Kalp gözüyle bakarsak pusulamızı şaşırmayız asla..

Gözleriyle görmeye çalışanlar bunu fark bile edemezler.
Sabırla hissederek derinleri görmeye yoğunlaşmamız gerekir.
Aksi halde öfkemiz bizi esir alır. Onun yapacağı her kötülüğe teslim oluruz.
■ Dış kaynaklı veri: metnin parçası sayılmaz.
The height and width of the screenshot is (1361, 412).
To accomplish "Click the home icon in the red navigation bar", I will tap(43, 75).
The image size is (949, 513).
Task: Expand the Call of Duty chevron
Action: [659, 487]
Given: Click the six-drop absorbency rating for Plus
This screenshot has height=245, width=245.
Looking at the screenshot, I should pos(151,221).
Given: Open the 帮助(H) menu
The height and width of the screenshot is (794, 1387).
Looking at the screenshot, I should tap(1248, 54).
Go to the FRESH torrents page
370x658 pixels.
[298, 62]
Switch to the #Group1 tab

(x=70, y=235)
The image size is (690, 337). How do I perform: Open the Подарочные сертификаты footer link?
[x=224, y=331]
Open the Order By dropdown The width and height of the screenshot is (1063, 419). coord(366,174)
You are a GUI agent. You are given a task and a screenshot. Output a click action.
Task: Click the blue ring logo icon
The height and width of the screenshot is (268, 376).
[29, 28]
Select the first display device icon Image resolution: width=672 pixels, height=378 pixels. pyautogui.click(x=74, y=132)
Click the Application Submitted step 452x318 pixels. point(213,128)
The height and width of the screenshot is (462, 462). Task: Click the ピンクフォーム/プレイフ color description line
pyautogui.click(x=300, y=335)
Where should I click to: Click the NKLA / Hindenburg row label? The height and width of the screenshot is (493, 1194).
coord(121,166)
Öfke ise duyularımızı bulanıklaştırır. Sorun gözlerde, kulaklarda değildir. Bizi kör ve sağır eden hiddettir, ya da korku. Kıskançlıktır. Güvensizliktir. Korktuğunda, öfkelendiğinde dünya kasılır, şirazesinden çıkar. Korku, güneşli bir günde adeta arkanızdan gelen bir gölge gibidir. Korku, rüyalarımızda gezip biz uyanana kadar bizi kemiren tombul böcekler gibidir. Üstüne oturup, yere çarpmadan sonsuza kadar düştüğümüz ayağımıza dolanan ağaç kütükleri gibidir. Hepimiz korkuyu tanırız. Aynı öküz gübresine üşüşen sinekler gibi dolaşır durur çevremizde. Hayvanları kaçırtır. Ürküp, güvende olduklarını sanana ya da yorgunluktan çatlayana kadar koşar, yüzer, uçarlar. İnsanlarda onlardan akıllı değildir. Dünyada korkudan gizlenebileceğimiz bir yer olmadığını görürüz, ama yine de öyle bir yer ararız. Varlık ve güç isteriz. Kendimizi korkudan güçlü olduğumuz kandırmacasına kaptırırız. Çocuklarımızı, karılarımızı, komşularımızı, arkadaşlarımızı yönetmeye çalışırız. Hırs ve korkunun ortak bir noktası vardır. İkisi de sınır tanımaz. Ama güç ve zenginlik tıpkı bir Afyon gibidir. Hiçbiri sözlerini tutmaz. Afyon kimseye sonsuz bir mutluluk getirmez. Aksine senden daha çok şey talep eder. Para ve güç korkuyu yenemez. Korkudan daha kuvvetli bir güç vardır. Sessizlik gibidir, gecenin soğuğunda duvarların çatlaklarından sızar onu hissedersiniz içinizde. Sanki dünya bir anda eriyip gider içinizde. Dipsiz bir derin kuyuya düşmeye başlarsınız. Havada dönüp yuvarlanır gibi, kollarını uzatıp tutacak bir şey, bir dal, bir el, bir fidan, düşüşünü yavaşlatacak her hangi bir şey ararsınız. O da ancak ve ancak Allah’tır.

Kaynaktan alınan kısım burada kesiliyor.